Tesco has reported a 3.5% increase in half-year like-for-like sales excluding petrol.

Like-for-like sales for the second quarter rose 2.4%, down from 4.7% in the first quarter, the retail giant said, although the growth rate in August picked up to around 5%.

Group pre-tax profit for the half-year to 25 August rose 18% to £1.289bn on group sales up 9.2% at £24.7bn.

Despite unseasonal summer weather and recovering competitors, UK sales rose 5.4% to £18.3bn during the period, Tesco said.

“The pattern of our trading during the first half was unusual,” admitted CEO Sir Terry Leahy.

International sales rose 22% to £6.4bn, with like-for-like sales up 1.2% despite “challenging economic conditions and political uncertainty in some markets”.

In the US, Tesco said it was on track to open its first Fresh & Easy stores next month. Start-up costs remained £65m and £17m in costs had been absorbed in the first-half.

Group non-food sales increased 12% to £5.5bn, although entertainment and clothing sales were subdued. Sales at Tesco.com rose 35% to £748m.
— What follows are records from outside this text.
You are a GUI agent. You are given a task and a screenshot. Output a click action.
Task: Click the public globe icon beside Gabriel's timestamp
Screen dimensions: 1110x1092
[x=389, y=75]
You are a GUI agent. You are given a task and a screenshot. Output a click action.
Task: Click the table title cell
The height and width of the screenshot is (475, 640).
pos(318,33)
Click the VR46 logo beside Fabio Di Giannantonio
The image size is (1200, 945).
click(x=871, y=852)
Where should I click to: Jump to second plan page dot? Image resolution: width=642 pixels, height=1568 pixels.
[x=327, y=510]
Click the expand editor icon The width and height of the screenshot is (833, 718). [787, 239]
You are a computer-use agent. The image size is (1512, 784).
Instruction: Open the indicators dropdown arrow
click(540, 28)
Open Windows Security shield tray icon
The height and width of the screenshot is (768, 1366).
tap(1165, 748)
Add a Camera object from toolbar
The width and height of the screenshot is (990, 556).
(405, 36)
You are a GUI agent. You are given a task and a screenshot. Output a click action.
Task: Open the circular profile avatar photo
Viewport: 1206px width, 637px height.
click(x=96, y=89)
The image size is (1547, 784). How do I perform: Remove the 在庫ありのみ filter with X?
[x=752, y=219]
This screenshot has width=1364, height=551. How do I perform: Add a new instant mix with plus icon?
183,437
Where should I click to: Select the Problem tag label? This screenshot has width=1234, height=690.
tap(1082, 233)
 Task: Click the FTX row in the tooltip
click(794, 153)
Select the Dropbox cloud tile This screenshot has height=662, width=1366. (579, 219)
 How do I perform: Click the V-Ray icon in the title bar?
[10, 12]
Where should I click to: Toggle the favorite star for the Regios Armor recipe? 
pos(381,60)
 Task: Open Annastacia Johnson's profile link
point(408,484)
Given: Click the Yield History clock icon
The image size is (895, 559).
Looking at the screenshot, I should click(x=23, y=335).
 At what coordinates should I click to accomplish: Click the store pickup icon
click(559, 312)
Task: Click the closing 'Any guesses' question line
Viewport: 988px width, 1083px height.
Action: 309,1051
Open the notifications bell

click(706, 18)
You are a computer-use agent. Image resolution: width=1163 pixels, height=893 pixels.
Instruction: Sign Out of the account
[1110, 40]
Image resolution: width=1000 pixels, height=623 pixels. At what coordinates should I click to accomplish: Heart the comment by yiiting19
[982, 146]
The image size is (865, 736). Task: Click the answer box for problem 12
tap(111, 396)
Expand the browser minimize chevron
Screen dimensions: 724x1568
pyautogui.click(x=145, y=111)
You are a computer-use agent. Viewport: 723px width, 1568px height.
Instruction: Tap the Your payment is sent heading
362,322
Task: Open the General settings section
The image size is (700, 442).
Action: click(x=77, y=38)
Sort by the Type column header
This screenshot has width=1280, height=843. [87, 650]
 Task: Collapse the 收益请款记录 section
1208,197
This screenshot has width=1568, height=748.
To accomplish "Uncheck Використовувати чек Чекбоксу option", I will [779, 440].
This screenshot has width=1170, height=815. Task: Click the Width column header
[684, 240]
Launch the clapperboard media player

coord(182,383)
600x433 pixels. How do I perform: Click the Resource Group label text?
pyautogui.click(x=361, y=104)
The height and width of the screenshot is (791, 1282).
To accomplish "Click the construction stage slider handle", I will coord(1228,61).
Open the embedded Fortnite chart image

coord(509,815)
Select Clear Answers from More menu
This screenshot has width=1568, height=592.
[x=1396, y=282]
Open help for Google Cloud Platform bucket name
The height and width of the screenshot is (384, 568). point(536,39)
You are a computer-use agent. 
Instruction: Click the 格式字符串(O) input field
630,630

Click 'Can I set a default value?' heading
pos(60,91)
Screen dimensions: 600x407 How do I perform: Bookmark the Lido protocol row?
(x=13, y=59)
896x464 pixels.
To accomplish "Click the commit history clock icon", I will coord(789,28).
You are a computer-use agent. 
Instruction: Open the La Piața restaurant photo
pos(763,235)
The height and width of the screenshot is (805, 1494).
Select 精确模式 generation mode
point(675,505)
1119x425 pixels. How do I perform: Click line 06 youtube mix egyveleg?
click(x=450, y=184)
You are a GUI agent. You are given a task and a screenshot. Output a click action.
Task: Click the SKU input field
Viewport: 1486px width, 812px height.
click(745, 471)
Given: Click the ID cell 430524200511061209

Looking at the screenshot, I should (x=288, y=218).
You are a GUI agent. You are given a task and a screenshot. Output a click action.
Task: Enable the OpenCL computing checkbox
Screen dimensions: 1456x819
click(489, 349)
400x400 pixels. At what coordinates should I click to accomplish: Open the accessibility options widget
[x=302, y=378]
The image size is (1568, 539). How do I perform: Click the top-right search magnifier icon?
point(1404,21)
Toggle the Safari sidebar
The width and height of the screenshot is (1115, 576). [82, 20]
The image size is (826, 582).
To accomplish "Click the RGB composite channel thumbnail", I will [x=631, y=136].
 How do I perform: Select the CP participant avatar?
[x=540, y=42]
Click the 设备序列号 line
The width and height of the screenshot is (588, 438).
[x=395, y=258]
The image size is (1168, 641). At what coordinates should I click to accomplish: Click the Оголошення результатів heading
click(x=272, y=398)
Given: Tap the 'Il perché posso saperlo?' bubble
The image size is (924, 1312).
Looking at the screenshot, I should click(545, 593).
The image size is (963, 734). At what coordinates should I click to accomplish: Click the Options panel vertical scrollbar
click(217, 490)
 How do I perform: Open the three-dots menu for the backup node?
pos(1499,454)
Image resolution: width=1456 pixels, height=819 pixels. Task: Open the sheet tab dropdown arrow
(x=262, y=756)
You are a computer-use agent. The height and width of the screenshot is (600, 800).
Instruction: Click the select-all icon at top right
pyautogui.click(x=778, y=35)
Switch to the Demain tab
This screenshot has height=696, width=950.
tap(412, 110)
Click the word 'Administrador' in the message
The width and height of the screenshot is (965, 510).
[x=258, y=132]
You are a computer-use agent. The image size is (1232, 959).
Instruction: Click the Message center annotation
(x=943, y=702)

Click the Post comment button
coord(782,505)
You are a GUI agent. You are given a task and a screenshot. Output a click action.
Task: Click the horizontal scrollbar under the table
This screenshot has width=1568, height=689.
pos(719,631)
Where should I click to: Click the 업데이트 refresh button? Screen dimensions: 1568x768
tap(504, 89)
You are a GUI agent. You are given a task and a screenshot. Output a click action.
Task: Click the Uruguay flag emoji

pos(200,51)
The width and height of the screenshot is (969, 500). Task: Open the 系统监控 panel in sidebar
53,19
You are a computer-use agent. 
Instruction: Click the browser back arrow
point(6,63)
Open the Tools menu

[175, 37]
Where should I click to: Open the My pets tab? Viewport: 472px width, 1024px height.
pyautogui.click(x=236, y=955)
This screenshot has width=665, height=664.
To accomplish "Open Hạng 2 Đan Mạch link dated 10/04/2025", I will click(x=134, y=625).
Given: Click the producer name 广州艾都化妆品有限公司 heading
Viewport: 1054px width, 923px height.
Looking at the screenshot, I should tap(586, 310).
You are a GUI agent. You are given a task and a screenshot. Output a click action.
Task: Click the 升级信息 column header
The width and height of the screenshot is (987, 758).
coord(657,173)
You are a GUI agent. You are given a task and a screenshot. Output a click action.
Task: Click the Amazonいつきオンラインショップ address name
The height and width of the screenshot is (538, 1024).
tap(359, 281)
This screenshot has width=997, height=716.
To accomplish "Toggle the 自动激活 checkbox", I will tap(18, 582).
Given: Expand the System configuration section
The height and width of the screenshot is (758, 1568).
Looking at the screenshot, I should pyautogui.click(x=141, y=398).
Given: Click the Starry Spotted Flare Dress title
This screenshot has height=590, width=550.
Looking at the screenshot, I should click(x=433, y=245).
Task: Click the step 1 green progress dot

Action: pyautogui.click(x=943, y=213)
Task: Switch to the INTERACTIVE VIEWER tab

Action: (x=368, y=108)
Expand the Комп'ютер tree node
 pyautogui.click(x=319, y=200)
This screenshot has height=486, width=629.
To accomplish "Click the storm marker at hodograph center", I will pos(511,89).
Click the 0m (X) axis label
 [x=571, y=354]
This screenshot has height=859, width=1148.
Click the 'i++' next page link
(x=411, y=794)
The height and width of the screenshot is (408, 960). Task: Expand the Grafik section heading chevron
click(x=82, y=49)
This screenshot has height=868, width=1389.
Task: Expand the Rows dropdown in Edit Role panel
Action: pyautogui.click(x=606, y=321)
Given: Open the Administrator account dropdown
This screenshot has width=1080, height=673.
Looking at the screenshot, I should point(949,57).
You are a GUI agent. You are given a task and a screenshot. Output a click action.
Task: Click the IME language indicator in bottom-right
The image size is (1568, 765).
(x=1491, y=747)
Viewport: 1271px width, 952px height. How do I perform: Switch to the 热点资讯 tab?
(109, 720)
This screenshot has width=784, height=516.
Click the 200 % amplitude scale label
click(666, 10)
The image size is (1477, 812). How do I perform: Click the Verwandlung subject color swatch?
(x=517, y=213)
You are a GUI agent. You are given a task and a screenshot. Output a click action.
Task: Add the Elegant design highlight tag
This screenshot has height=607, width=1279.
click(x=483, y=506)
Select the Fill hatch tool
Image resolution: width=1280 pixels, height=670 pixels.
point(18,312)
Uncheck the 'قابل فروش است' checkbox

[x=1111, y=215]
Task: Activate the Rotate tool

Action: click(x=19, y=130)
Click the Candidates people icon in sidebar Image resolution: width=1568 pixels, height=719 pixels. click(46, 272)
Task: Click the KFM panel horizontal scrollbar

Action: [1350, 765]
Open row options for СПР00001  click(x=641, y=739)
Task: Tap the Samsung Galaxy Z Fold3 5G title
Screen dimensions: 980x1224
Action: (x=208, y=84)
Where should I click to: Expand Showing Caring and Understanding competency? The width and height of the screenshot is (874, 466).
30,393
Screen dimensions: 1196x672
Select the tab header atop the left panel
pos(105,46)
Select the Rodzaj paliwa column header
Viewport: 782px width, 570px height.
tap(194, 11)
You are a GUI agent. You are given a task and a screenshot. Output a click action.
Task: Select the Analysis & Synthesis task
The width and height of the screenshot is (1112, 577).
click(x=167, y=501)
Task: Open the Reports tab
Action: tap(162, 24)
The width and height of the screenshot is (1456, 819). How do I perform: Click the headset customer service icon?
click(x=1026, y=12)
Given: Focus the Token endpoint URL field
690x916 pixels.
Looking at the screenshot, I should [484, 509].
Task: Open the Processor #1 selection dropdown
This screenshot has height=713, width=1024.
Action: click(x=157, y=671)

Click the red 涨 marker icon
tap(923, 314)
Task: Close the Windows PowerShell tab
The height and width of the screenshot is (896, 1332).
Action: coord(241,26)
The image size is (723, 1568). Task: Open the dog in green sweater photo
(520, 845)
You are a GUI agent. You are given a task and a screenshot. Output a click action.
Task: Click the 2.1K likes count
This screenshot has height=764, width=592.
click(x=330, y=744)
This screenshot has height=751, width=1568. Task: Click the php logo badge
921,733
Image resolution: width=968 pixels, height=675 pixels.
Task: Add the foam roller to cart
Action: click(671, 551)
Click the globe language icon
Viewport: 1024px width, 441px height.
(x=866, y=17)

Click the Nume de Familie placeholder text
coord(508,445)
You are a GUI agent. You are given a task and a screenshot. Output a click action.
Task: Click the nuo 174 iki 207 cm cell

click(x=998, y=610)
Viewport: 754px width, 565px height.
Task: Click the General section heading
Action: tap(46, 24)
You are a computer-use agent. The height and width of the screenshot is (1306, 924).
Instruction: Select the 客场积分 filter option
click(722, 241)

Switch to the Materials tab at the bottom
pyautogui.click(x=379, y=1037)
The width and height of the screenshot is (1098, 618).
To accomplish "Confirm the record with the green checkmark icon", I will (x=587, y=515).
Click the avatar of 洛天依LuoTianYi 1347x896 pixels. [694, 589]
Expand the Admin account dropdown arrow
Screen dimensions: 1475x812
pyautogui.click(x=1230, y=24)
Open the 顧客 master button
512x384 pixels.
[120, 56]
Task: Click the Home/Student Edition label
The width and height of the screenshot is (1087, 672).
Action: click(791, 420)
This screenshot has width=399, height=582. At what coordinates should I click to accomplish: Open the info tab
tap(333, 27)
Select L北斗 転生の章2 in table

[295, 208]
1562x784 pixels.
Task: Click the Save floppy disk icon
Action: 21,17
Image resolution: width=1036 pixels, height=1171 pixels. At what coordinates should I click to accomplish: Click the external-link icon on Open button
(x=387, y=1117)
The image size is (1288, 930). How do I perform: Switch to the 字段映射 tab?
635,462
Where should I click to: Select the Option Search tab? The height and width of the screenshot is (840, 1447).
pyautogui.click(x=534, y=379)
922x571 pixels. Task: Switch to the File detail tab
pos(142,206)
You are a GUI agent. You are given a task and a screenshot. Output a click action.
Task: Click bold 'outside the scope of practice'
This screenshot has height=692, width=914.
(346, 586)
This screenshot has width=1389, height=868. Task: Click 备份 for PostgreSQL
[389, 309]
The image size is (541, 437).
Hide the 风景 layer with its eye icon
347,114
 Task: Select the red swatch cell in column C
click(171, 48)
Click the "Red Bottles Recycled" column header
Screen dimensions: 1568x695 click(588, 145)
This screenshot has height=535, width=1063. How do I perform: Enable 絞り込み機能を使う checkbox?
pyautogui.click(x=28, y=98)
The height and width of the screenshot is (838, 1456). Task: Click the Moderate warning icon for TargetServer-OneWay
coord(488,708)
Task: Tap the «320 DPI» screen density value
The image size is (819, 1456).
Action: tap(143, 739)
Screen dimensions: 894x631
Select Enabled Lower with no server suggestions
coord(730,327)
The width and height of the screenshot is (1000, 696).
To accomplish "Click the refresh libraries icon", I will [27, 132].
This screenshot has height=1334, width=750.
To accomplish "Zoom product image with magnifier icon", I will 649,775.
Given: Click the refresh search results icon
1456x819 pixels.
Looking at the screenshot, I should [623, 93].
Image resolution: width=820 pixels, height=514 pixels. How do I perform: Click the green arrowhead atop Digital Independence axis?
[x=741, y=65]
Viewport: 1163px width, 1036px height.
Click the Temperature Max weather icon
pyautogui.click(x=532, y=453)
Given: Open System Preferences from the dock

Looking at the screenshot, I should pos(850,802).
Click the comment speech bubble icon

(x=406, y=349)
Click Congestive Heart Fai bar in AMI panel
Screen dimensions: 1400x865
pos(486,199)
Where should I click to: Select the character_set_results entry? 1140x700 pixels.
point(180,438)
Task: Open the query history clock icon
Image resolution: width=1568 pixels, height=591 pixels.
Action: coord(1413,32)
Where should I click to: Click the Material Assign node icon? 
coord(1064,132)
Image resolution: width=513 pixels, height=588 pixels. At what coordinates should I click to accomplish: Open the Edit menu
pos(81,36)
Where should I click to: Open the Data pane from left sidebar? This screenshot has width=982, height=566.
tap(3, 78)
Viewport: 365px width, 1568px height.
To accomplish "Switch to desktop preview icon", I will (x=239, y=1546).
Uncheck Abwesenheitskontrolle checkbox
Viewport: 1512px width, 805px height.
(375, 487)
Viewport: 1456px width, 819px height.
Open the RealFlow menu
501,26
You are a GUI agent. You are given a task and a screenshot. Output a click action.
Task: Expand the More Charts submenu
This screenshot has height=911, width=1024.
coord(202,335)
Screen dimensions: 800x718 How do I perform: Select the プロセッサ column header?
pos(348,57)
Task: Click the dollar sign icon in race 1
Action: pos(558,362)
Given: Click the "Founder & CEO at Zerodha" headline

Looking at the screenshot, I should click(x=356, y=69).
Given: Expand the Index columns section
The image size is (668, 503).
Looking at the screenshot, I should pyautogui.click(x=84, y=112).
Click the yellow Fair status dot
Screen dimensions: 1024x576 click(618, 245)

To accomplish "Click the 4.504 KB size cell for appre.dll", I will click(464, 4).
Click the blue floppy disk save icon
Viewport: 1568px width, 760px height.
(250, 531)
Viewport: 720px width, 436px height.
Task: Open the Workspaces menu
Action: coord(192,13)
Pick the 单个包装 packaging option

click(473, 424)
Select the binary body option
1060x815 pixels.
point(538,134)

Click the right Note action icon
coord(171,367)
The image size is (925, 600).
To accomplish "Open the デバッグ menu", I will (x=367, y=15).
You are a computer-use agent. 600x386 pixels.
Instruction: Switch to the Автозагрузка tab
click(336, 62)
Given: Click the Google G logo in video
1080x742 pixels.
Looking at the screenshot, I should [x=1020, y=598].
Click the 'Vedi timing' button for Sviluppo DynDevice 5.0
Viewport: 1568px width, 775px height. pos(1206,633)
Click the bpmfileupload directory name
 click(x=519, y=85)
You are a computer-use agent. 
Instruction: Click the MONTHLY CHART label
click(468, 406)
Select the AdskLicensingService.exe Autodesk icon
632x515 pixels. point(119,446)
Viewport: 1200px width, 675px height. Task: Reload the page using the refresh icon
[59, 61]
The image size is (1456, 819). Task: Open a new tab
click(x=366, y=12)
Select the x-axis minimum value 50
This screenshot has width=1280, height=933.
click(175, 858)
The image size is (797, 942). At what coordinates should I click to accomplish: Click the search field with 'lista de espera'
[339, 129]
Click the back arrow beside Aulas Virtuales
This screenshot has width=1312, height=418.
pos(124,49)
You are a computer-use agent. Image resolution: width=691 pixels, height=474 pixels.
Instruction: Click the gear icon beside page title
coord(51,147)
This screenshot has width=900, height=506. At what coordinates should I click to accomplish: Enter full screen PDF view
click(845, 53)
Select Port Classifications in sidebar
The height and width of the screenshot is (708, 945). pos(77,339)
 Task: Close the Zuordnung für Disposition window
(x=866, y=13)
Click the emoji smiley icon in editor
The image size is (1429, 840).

Its non-food catalogue business Tesco Direct was expected to generate sales in excess of £150m in the current financial year. Start-up costs and initial operating losses were £15m but this would reduce in the second-half.

“Tesco has delivered strong first half progress across the group despite the challenges posed by the start up investment required to establish our new US and Direct businesses and by the effects of poor summer weather in the UK,” added Sir Terry.